Korean Beef and Kimchi Shish Kebab

1 lb beef sirloin steak (or other grilling cut), 1-inch-cubed

marinade:
1/4 cup dark soy sauce
1 TBS rice wine
1 TBS brown sugar
1 TBS honey
1 heaping TBS gochujang (Korean hot pepper paste)
1 tsp sesame oil
2 tsp sesame seeds
1 tsp ground perilla seeds [optional]
6 cloves garlic, minced
1 TBS ginger, minced
1-2 green onions, finely chopped

2 red bell peppers, cut into 1-inch squares
1.5-2 cups kimchi

bamboo or metal skewers (flat ones are more stable and easier to flip, whereas round ones may just turn independent of the food)
  1. Combine all marinade ingredients in a large sealable container or ziplock bag and hand-mix in the beef cubes to ensure all meat surfaces are exposed. Marinate in the refrigerator for at least 8 hours or overnight; basically, the longer the better.
  2. Popular wisdom has it that before preparing skewers, one should soak bamboo skewers in water for 30 minutes to avoid burning and splintering skewers. Some experts note that bamboo skewers will burn and split regardless when cooking over high heat, though.
  3. Alternating bell pepper, beef, and kimchi, thread the food onto the skewers. Bunch up several layers of (cabbage) kimchi together for bite sizes. With larger leaves, fold them up before skewering so they stay in a “package”.
  4. Grill over high heat until meat is done, about 4 minutes per side (~8 minutes total). Alternatively, if you don’t have a grill, you can trim your bamboo skewers to cook the kebabs in a skillet, or broil or bake them in an oven.

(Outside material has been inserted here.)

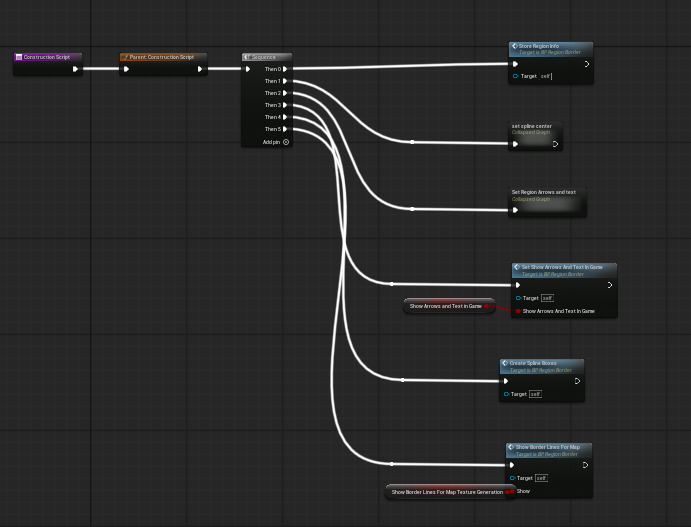
Task: Click the Add pin plus icon on Sequence
Action: (x=286, y=142)
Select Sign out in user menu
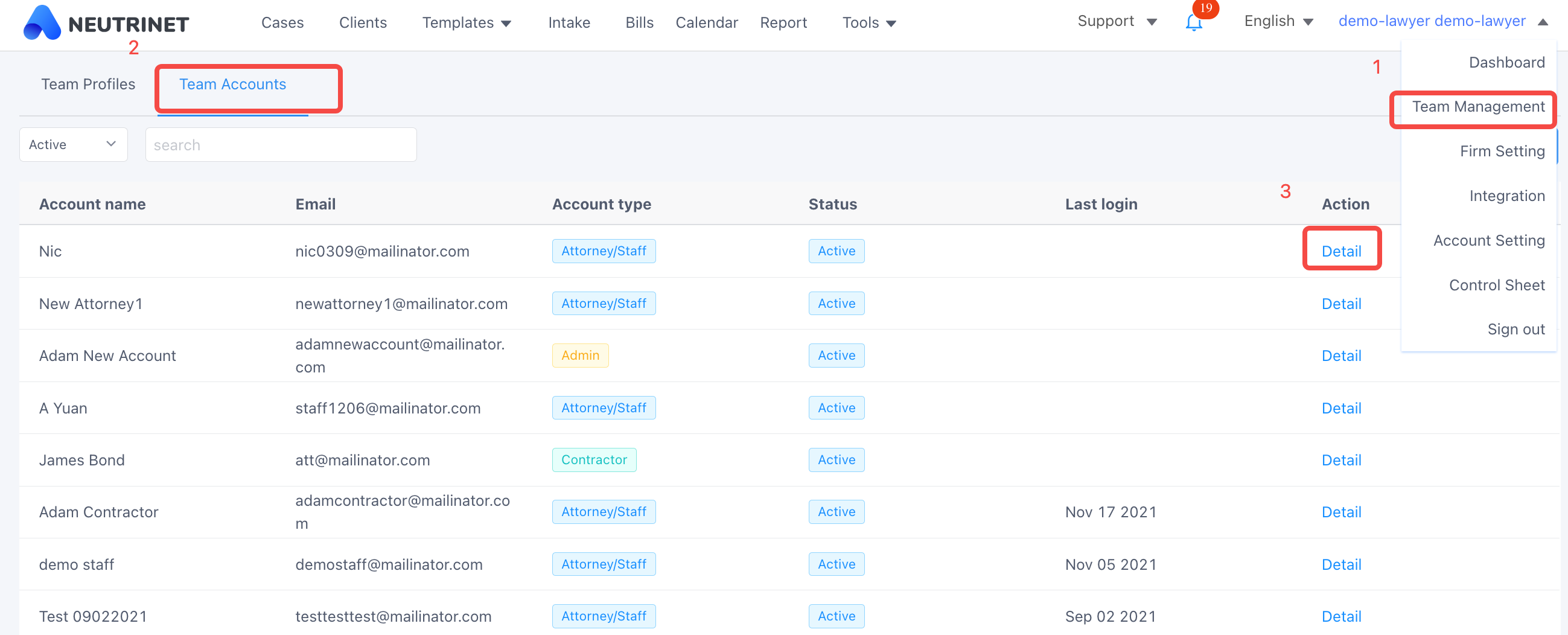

Wonk-note: The perilla seeds weren't too apparent in the flavor of the beef. I think maybe their flavor comes out better in long simmering. Generally they're used for spicy Korean stews and soups.

Saturday, October 20, 2012

Brown Rice Tea


I recently wrote briefly about toasting brown rice for use in genmaicha, which is a tea of toasted brown rice mixed with green tea. Well, I like to steep just the toasted brown rice by itself, as well; it's like barley tea...but with brown rice instead. I don't add sugar or anything--just straight up toasted brown rice. It makes the water feel smoother and imparts a subtle sweet flavor to the water.

I'm very sensitive to caffeine, and don't need it to get up in the morning, so I don't drink much caffeinated drinks. When I want a warm drink, I have a fair amount of just warm-hot water or herbal or decaffeinated teas. But sometimes I want something with a hint of flavor, but not so much as a tea, and this fills in that niche perfectly. Give it a shot!

Thursday, October 18, 2012

Savory Oatmeal: Soy Nuts 'n' Seaweed


I love me some savory oatmeal. Pictured above is another great variation of this simple, flexible concept: savory oatmeal with wakame seaweed and soy nuts.

Dried wakame is very convenient to have in your pantry, as you can just toss it into a soup or other soupy dish (like this oatmeal) in the last minutes of cooking and add a punch of savory flavor and vegetation to your dish.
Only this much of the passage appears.